Vu la procédure suivante :

Par une requête, enregistrée le 2 octobre 2024, M. A B peut être regardé comme demandant au tribunal d'annuler la décision du 16 septembre 2024, qu'il joint à sa requête, par laquelle la société GEPSA a résilié son contrat d'emploi pénitentiaire.

Vu :

- la demande de régularisation adressée le 6 décembre 2024 ;

- les autres pièces du dossier ;

Vu :

- le code pénitentiaire ;

- le code de justice administrative.

Considérant ce qui suit :

1. D'une part, aux termes de l'article R. 222-1 du code de justice administrative : " () les présidents de formation de jugement des tribunaux () peuvent, par ordonnance : () 4° Rejeter les requêtes manifestement irrecevables, lorsque la juridiction n'est pas tenue d'inviter leur auteur à les régulariser ou qu'elles n'ont pas été régularisées à l'expiration du délai imparti par une demande en ce sens ".

2. D'autre part, aux termes de l'article R. 412-18 du code pénitentiaire : " La personne détenue qui entend contester une décision de refus de classement, de déclassement, de refus d'affectation ou de fin d'affectation dont elle fait l'objet doit, dans le délai de quinze jours à compter de la notification de la décision, la déférer au directeur interrégional des services pénitentiaires préalablement à tout recours contentieux. Le directeur interrégional dispose d'un délai d'un mois à compter de la réception du recours pour répondre par décision motivée. L'absence de réponse dans ce délai vaut décision de rejet. ".

3. Il ressort des pièces du dossier, et notamment des termes mêmes des courriers produits par M. B et auxquels il se réfère dans sa requête introductive d'instance, qu'il a contesté la décision du 16 septembre 2024 portant résiliation de son contrat d'emploi pénitentiaire par un courrier du 18 septembre 2024 valant recours gracieux auprès de la société GEPSA, a explicitement indiqué dans ce courrier qu'il en transmettait une copie à la direction de la détention et a précisé dans sa requête qu'il en transmettait également une copie à l'observatoire des prisons. M. B n'ayant pas, malgré la demande de régularisation adressée par le tribunal, justifié avoir exercé le recours administratif préalable obligatoire prévu par les dispositions précitées, préalablement à l'introduction de sa requête, cette requête est manifestement irrecevable et doit, par conséquent, être rejetée.

O R D O N N E :

Article 1er : La requête de M. B est rejetée.

Article 2 : La présente ordonnance sera notifiée à M. A B.

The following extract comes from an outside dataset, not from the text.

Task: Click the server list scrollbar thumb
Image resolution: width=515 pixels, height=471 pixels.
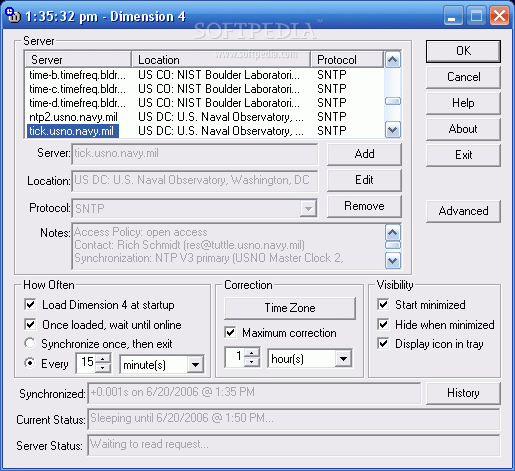Action: click(x=393, y=101)

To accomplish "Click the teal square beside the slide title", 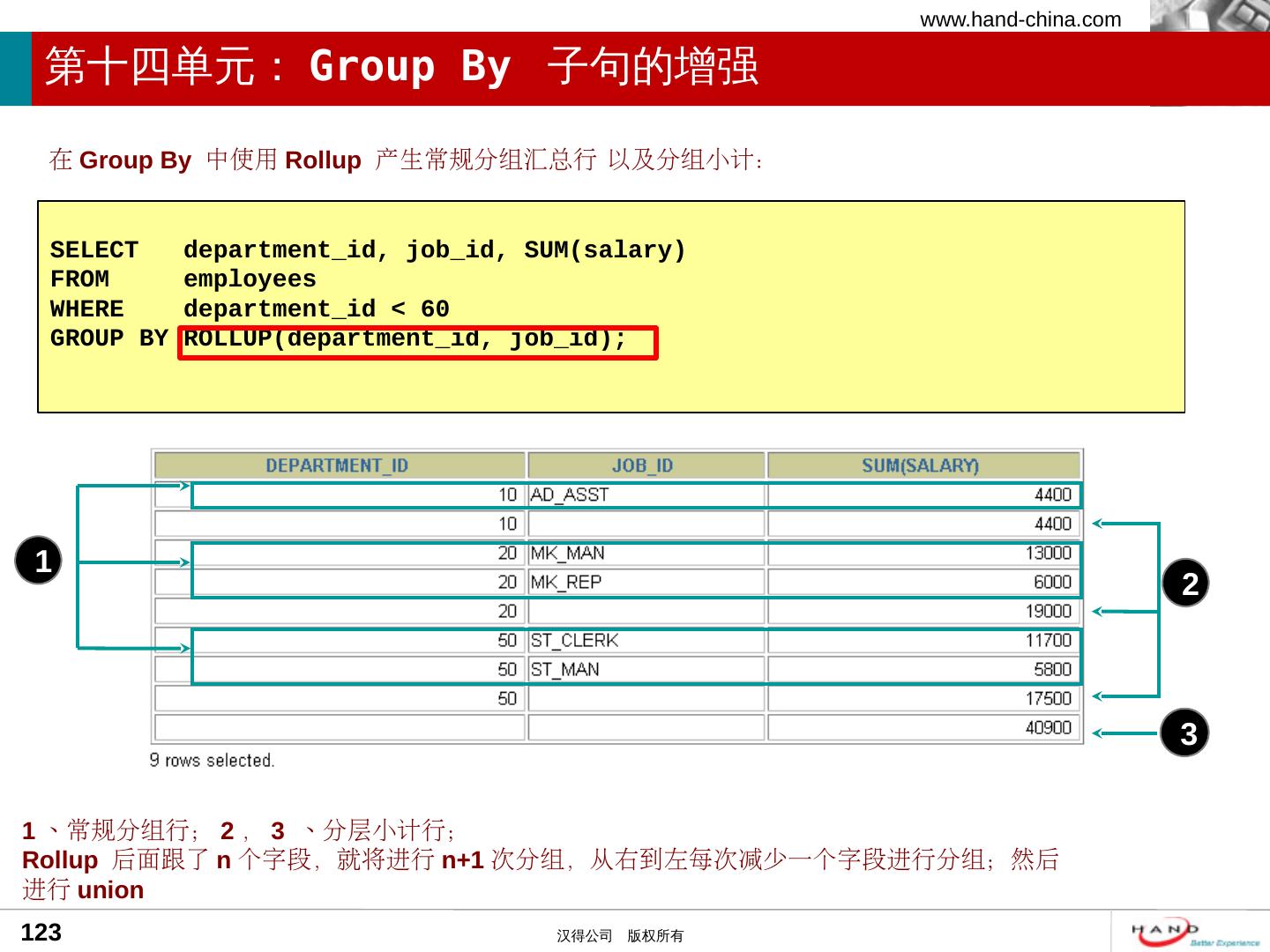I will [x=15, y=69].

Fait à Lyon, le 31 décembre 2024.

La présidente de la 5ème chambre,

A-S. Bour

La République mande et ordonne au garde des sceaux, ministre de la justice en ce qui le concerne ou à tous commissaires de justice à ce requis en ce qui concerne les voies de droit commun contre les parties privées, de pourvoir à l'exécution de la présente décision.